### LISTED RECORDS

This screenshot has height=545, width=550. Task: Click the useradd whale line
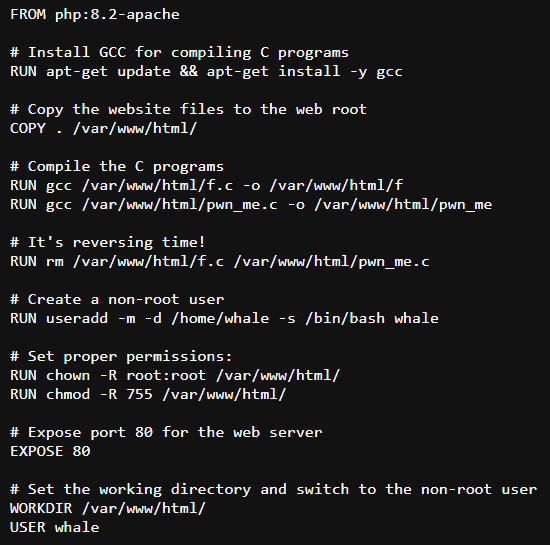click(x=224, y=318)
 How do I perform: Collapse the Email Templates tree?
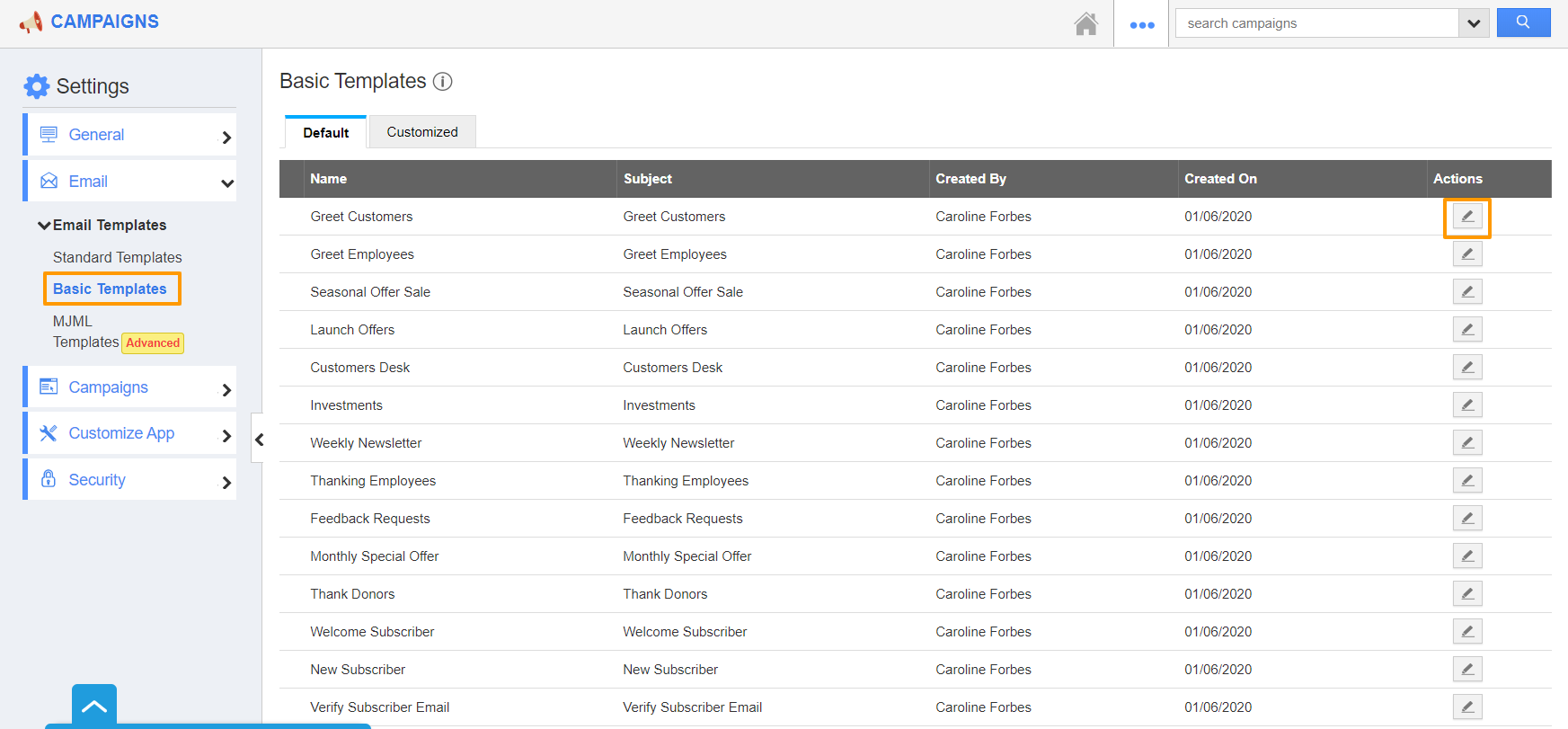[44, 226]
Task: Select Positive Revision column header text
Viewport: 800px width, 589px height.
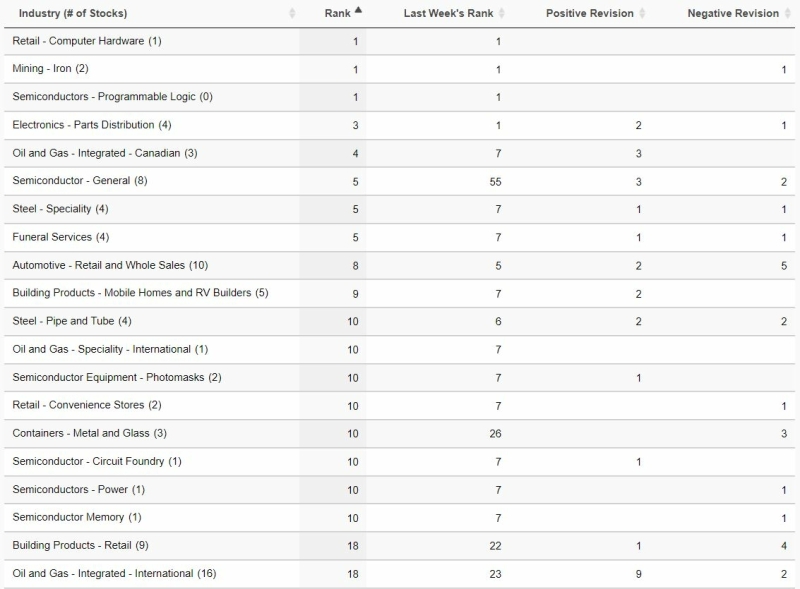Action: click(589, 13)
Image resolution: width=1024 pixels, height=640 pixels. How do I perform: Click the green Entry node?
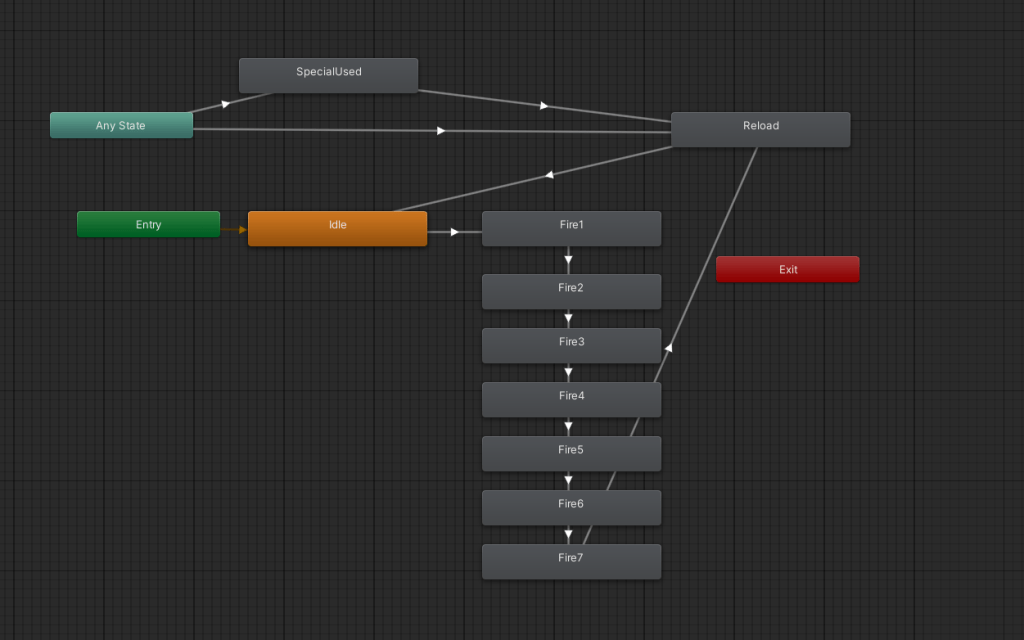tap(148, 225)
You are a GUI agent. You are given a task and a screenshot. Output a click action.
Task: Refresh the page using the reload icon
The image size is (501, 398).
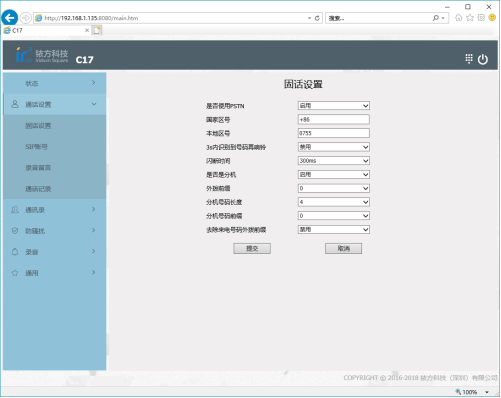point(317,18)
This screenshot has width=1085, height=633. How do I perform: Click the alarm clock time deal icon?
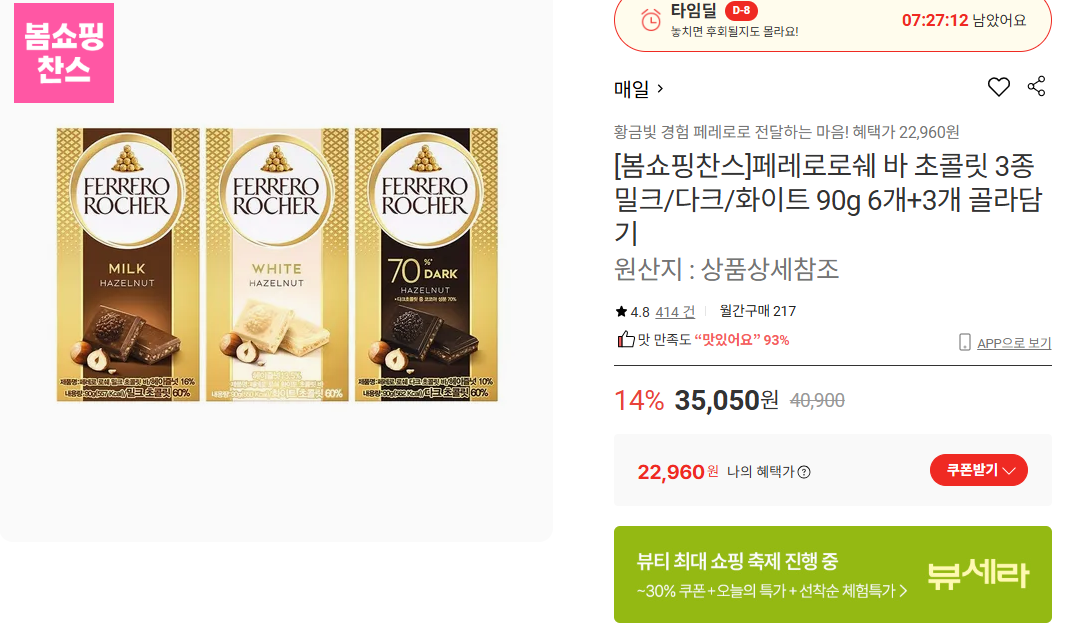click(650, 20)
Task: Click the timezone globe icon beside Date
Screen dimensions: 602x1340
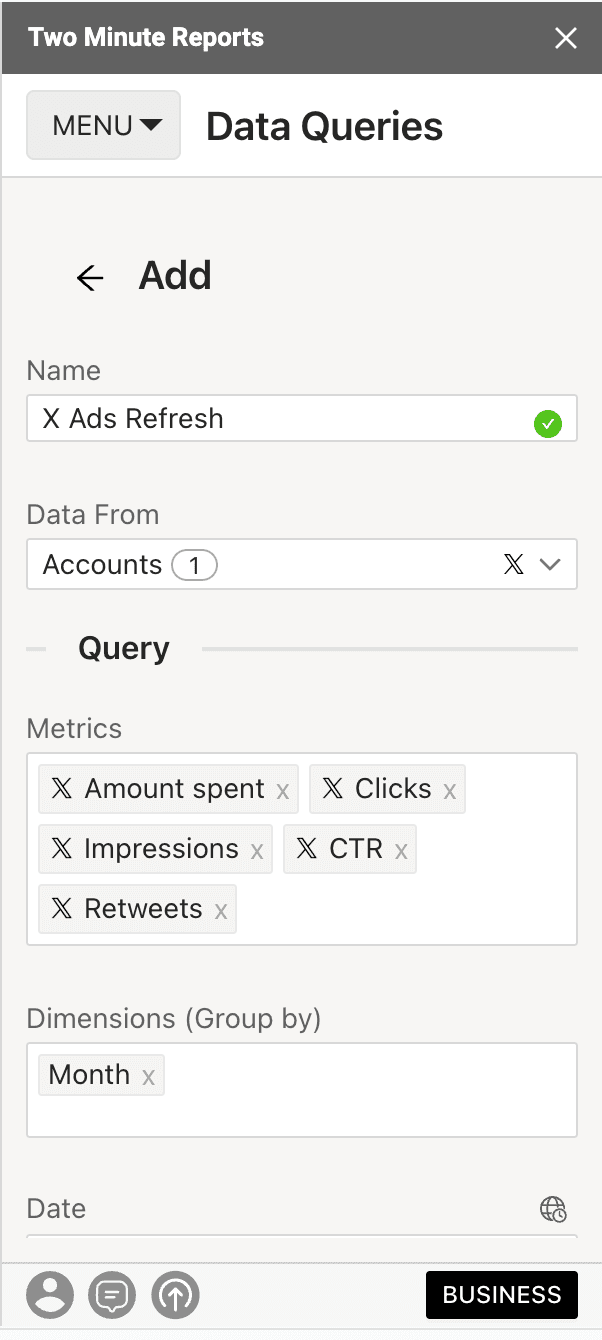Action: pos(553,1209)
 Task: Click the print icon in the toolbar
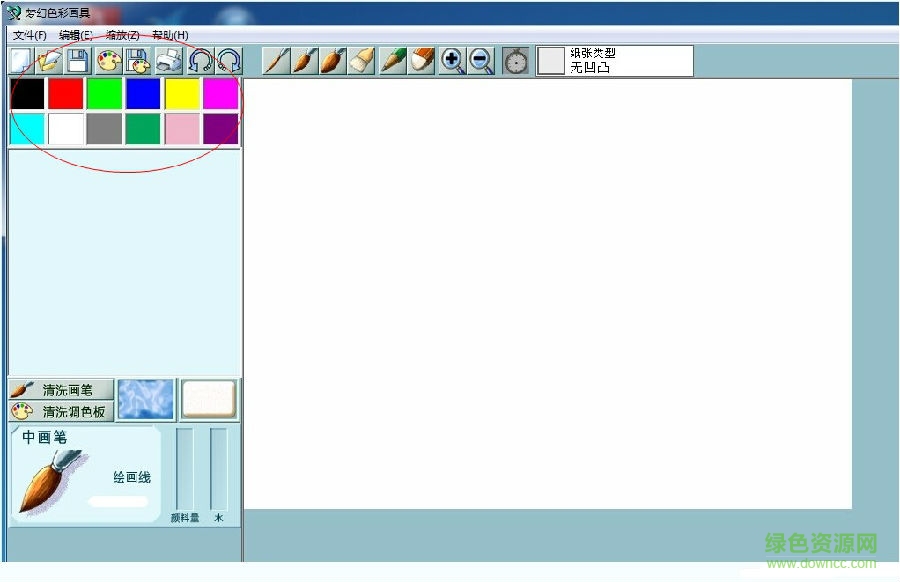click(169, 61)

######

• [EXERCISE]: Only the text of the records belongs in your answer, copied exactly as it appears above.

• [RESPONSE FOR THIS EXERCISE]:
This screenshot has height=545, width=550. Task: Click the useradd whale line
click(x=224, y=318)
 How do I perform: Collapse the Email Templates tree?
[44, 226]
Task: Select Positive Revision column header text
Viewport: 800px width, 589px height.
Action: click(589, 13)
Image resolution: width=1024 pixels, height=640 pixels. How do I perform: Click the green Entry node?
tap(148, 225)
You are a GUI agent. You are given a task and a screenshot. Output a click action.
Task: Refresh the page using the reload icon
The image size is (501, 398).
point(317,18)
This screenshot has width=1085, height=633. How do I perform: Click the alarm clock time deal icon?
click(650, 20)
Task: Click the timezone globe icon beside Date
Screen dimensions: 602x1340
Action: pos(553,1209)
 Task: Click the print icon in the toolbar
click(169, 61)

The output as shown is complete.